Please ensure you have StanfordExtra_v12 installed, which we released 1 Feb 2021.
You may also wish to evaluate the Animal Pose Dataset. If so, download all of the dog images into data/animal_pose/images. For example, an image path should look like: data/animal_pose/images/2007_000063.jpg
. We have reformatted the annotation file and enclose it in this repository data/animal_pose/animal_pose_data.json
.
Splits
The train/validation/test splits used for our ECCV 2020 submission are contained in the data/StanfordExtra_v12
repository and under the data/animal_pose
folder.
Pretrained model
Please download our pretrained model and place underneath data/pretrained/3501_00034_betas_v4.pth
.
Quickstart
Eval
To evaluate the performance of the model on the StanfordExtra dataset, run eval.py:
cd wldo_regressor
python eval.py --dataset stanford
You can also run on the animal_pose
dataset
python eval.py --dataset animal_pose
Results
Dataset | IOU | PCK @ 0.15 | ||||
---|---|---|---|---|---|---|
Avg | Legs | Tail | Ears | Face | ||
StanfordExtra | 74.2 | 78.8 | 76.4 | 63.9 | 78.1 | 92.1 |
Animal Pose | 67.5 | 67.6 | 60.4 | 62.7 | 86.0 | 86.7 |
Note that we have recently updated the tables in the arxiv version of our paper to account for some fixed dataset annotations and to use an improved version of the PCK metric. More details can be found in the paper.
Demo
To run the model on a series of images, place the images in a directory, and call the script demo.py. To see an example of this working, run demo.py and it will use the images in example_imgs
:
cd wldo_regressor
python demo.py
Related Work
This repository owes a great deal to the following works and authors:
- SMALify; Biggs et al. provided an energy minimization framework for fitting to animal video/images. A version of this was used as a baseline in this paper.

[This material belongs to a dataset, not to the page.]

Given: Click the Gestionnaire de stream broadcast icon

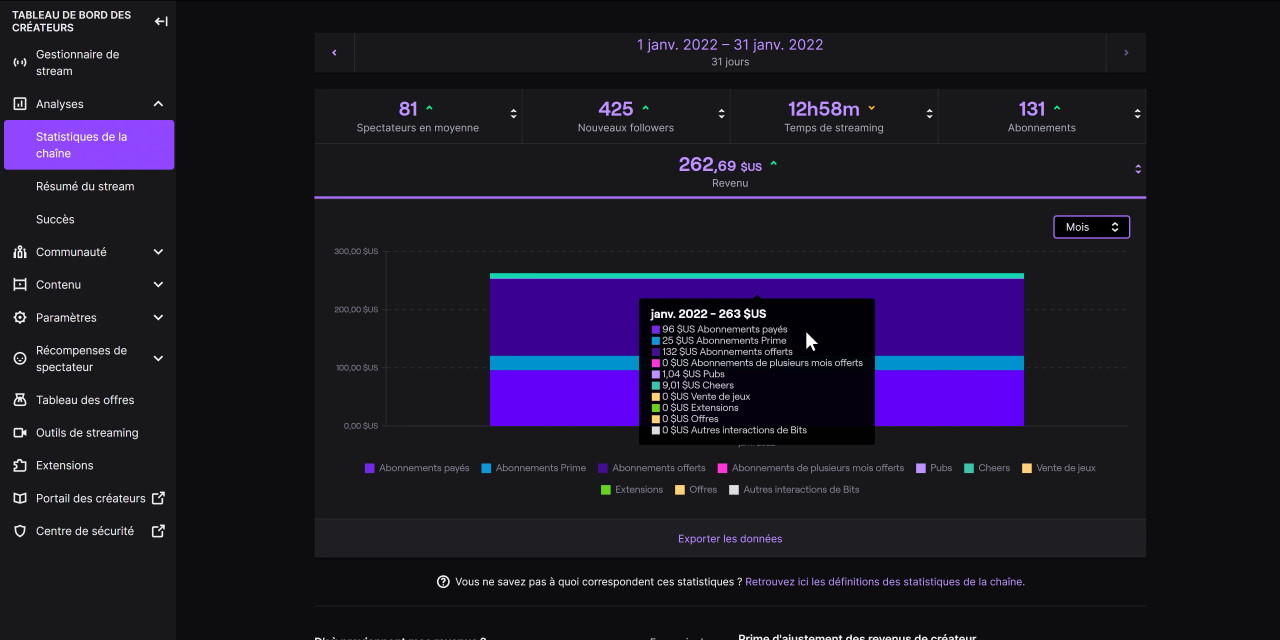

- SMAL; Zuffi et al. designed the SMAL deformable quadruped template model and have provided me with wonderful advice/guidance throughout my PhD journey.
- SMALST; Zuffi et al. provided PyTorch implementations of the SMAL skinning functions which have been used here.
- SMPLify; Bogo et al. provided the basis for our original ChumPY implementation.
Acknowledgements
If you make use of this code, please cite the following paper:
@inproceedings{biggs2020wldo,
title={{W}ho left the dogs out?: {3D} animal reconstruction with expectation maximization in the loop},
author={Biggs, Benjamin and Boyne, Oliver and Charles, James and Fitzgibbon, Andrew and Cipolla, Roberto},
booktitle={ECCV},
year={2020}
}
Contribute
Please create a pull request or submit an issue if you would like to contribute.
Licensing
(c) Benjamin Biggs, Oliver Boyne, Andrew Fitzgibbon and Roberto Cipolla. Department of Engineering, University of Cambridge 2020
By downloading this dataset, you agree to the Creative Commons Attribution-NonCommercial 4.0 International license. This license allows users to use, share and adapt the dataset, so long as credit is given to the authors (e.g. by citation) and the dataset is not used for any commercial purposes.
THIS SOFTWARE AND ANNOTATIONS ARE PROVIDED BY THE COPYRIGHT HOLDERS AND CONTRIBUTORS "AS IS" AND ANY EXPRESS OR IMPLIED WARRANTIES, INCLUDING, BUT NOT LIMITED TO, THE IMPLIED WARRANTIES OF MERCHANTABILITY AND FITNESS FOR A PARTICULAR PURPOSE ARE DISCLAIMED. IN NO EVENT SHALL THE COPYRIGHT OWNER OR CONTRIBUTORS BE LIABLE FOR ANY DIRECT, INDIRECT, INCIDENTAL, SPECIAL, EXEMPLARY, OR CONSEQUENTIAL DAMAGES (INCLUDING, BUT NOT LIMITED TO, PROCUREMENT OF SUBSTITUTE GOODS OR SERVICES; LOSS OF USE, DATA, OR PROFITS; OR BUSINESS INTERRUPTION) HOWEVER CAUSED AND ON ANY THEORY OF LIABILITY, WHETHER IN CONTRACT, STRICT LIABILITY, OR TORT (INCLUDING NEGLIGENCE OR OTHERWISE) ARISING IN ANY WAY OUT OF THE USE OF THIS SOFTWARE, EVEN IF ADVISED OF THE POSSIBILITY OF SUCH DAMAGE.